To my surprise, the procurator's wife took it well. "Maia Favonia, don't accuse me of devious practices!" She sounded amused.

"Oh, I don't!" Maia was also laughing. "Though I am wondering, does Gaius Flavius know?"

"You won't expect me to answer that." Aelia Camilla was a clever woman. Her polite manner made her seem stuffy, though I had always thought it was a front. She was after all sister to Helena's father, and Decimus was a man I liked. His diffidence also hid a sharp intelligence. Brought up in our family, Maia had cruder social skills: nosiness, insults, accusations, rants, and that old favorite, flouncing off in a huff.

"So what about you?" the procurator's wife inquired directly. "Your eldest-"

"My eldest died." Like most bereaved mothers, Maia never forgot and she had never quite recovered from it. "I suppose that's why I felt so much for the situation with Petronius… I was pregnant when I married. I was very young. Too young. Well caught out."

They were silent for a while. A paragraph mark in the conversation.

"So now you have four, and you are widowed," Aelia Camilla summed up. "Your children are not helpless. I think you have a choice. You could be independent-make time for yourself in the way that you missed as a young girl. You are so attractive, you are surrounded by men who want to take you over-but, Maia, it's not for them to choose."

"Ditch them all, you mean?" Maia laughed. I was beginning to realize that after Famia died she must have been very lonely. He was useless in many ways, but he had a large presence. Since he was gone, even Helena had probably not talked to Maia like this. Ma might have given her good advice, but what girl listens to her mother over men? "Norbanus is very attentive," mused my sister. Impossible to tell whether she was pleased by that.

"Will you visit his villa?"

"I haven't decided."

"You could take my husband's riverboat." Maia must have looked puzzled, for Aelia Camilla added pointedly, "Then if you wanted to leave, you would have your own transport."

"Ah! I'm still not sure whether to go, but thanks… There have been others hovering. I got into a serious mess once, back at home." I heard Maia's voice cloud. She was talking about Anacrites.

Aelia Camilla gave no hint of understanding that this was a reference to Maia being stalked by the Chief Spy. She could well know about it. I was under no illusions. Anyone of my rank arriving in a new province would be preceded by an intelligence brief. For all I knew, Anacrites himself had contributed to mine. My sister, having attracted his vindictiveness, must also be a special-category traveler.

Aelia Camilla was now talking about her husband. "Gaius and I experienced problems at one time. I don't say we were publicly estranged, but I was very unhappy for a period."

"It doesn't show now," said Maia. "You were a long way from home?"

"Yes, and I felt a very great void between us."

"So what happened?"

"The usual-Gaius stayed out too much."

"What-bars, or the Games?"

"Well, I knew there were neither available."

"Oh, he said it was work!" Maia, chortling, knew all about that from Famia.

"Genuine." Aelia Camilla was loyal. "He had to travel long distances, sourcing precious minerals."

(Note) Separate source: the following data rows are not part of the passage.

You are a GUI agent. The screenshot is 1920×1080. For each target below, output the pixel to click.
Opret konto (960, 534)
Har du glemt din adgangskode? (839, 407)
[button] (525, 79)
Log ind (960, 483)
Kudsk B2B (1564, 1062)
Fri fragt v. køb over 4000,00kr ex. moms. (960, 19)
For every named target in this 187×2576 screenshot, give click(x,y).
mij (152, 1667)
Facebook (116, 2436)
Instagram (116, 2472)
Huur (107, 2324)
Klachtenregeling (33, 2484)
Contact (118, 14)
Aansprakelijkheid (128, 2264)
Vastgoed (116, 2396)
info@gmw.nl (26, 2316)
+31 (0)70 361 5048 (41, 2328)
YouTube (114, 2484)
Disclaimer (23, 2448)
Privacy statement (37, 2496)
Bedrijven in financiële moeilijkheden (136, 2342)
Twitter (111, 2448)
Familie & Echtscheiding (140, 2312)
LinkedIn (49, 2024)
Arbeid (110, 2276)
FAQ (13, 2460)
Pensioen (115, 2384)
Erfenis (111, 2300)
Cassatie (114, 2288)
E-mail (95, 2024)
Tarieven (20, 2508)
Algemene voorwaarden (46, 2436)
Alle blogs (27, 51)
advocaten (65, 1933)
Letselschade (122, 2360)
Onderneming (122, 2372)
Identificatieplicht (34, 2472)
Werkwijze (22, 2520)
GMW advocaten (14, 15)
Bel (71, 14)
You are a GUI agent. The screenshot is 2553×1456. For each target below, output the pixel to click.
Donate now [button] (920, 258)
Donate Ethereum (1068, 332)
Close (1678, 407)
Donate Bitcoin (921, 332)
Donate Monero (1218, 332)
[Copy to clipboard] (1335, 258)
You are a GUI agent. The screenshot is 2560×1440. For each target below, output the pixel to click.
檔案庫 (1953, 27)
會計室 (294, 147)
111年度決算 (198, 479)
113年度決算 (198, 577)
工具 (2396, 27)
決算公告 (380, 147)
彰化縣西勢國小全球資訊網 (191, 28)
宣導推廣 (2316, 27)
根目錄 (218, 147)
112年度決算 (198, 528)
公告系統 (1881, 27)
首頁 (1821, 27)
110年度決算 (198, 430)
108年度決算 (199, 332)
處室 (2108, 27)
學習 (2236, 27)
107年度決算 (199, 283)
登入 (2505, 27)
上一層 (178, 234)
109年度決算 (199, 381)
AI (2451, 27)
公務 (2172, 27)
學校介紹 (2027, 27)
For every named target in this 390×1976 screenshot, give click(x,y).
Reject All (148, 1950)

"How did you solve it? I gather you did solve it?"

"Drastically. I forced him to see that the problem existed: I said I wanted a divorce."

"That was a risk! Hilaris did not?"

"No. And I did not, Maia. Our marriage had been arranged for us by relatives, but it was right. We were in love. Sometimes more, sometimes less; but you feel it, don't you? When it is right."

"So what are you telling me, Camilla?"

"It made me believe that you should speak out. You cannot trust a man to face up to things, you know. Maia, you could lose him before you even start. There is too much to lose if you drift, thinking everybody understands one another."

A wicked note entered my sister's voice. "Are you talking about Norbanus Murena?"